Task objective »
Transcribe every one of the records below word for word, omitting the pictures from your answer.

(Data drawn from a collection)
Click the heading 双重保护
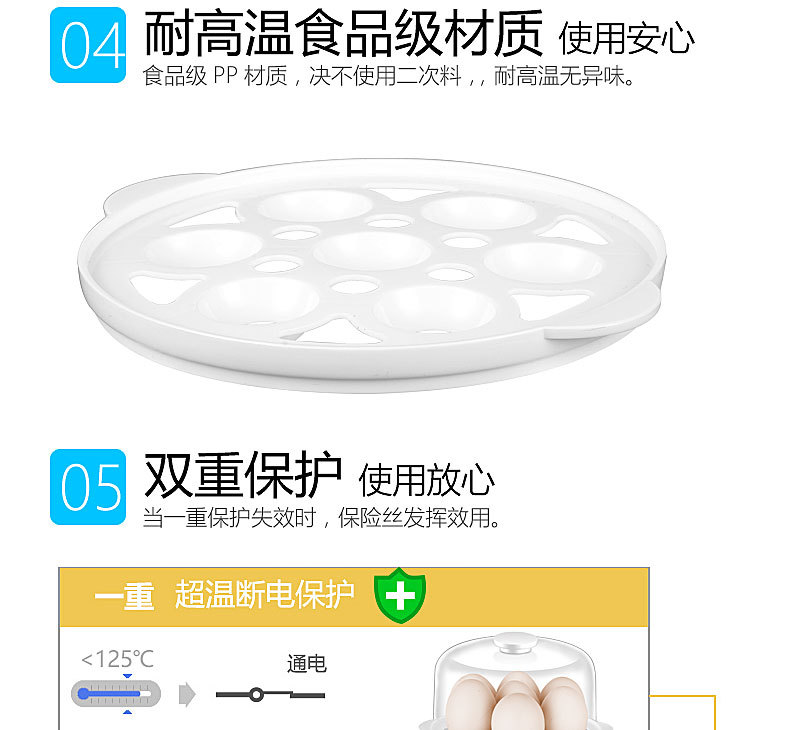 coord(243,475)
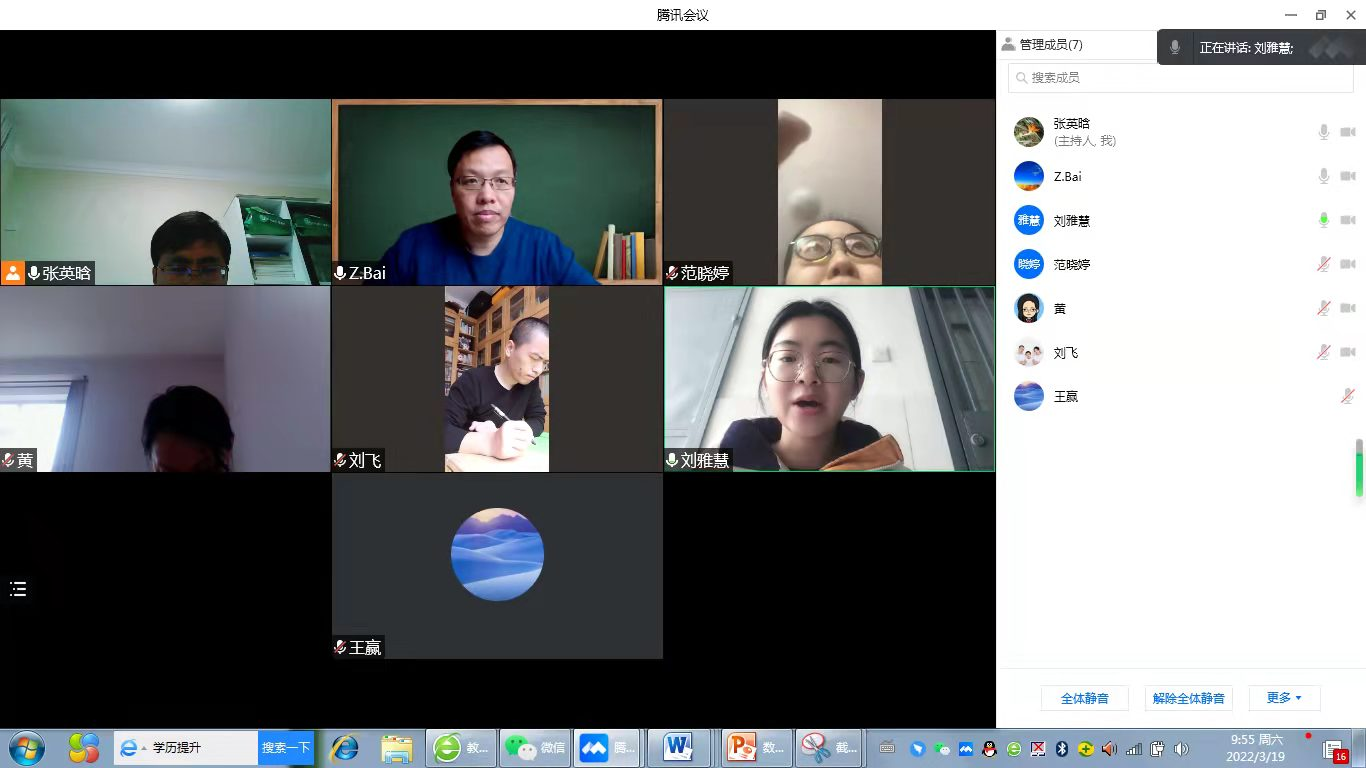The width and height of the screenshot is (1366, 768).
Task: Mute 刘雅慧's green microphone in member list
Action: [x=1323, y=220]
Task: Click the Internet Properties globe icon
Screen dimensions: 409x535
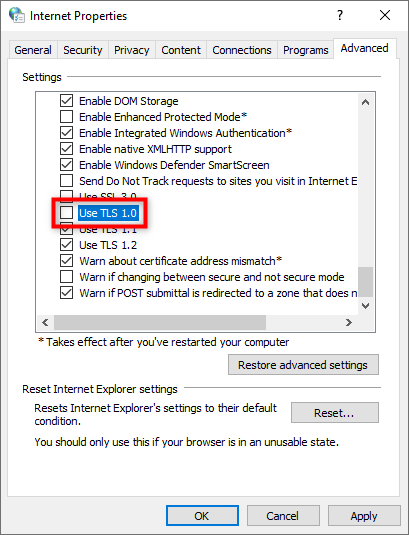Action: (x=16, y=15)
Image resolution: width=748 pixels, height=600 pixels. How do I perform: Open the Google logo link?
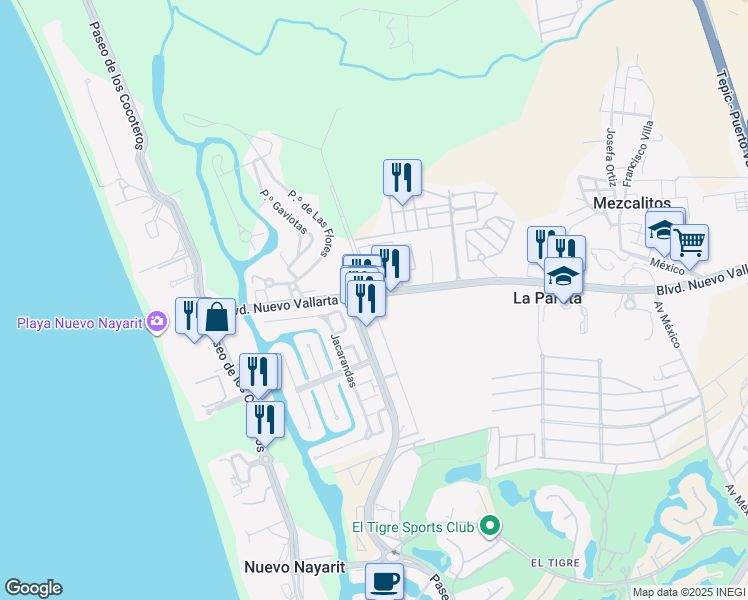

Result »
Click the heading 双重保护
 coord(243,475)
The width and height of the screenshot is (1366, 768).
Task: Mute 刘雅慧's green microphone in member list
Action: [x=1323, y=220]
Task: Click the Internet Properties globe icon
Screen dimensions: 409x535
Action: (x=16, y=15)
Image resolution: width=748 pixels, height=600 pixels. How do I perform: Open the Google logo link?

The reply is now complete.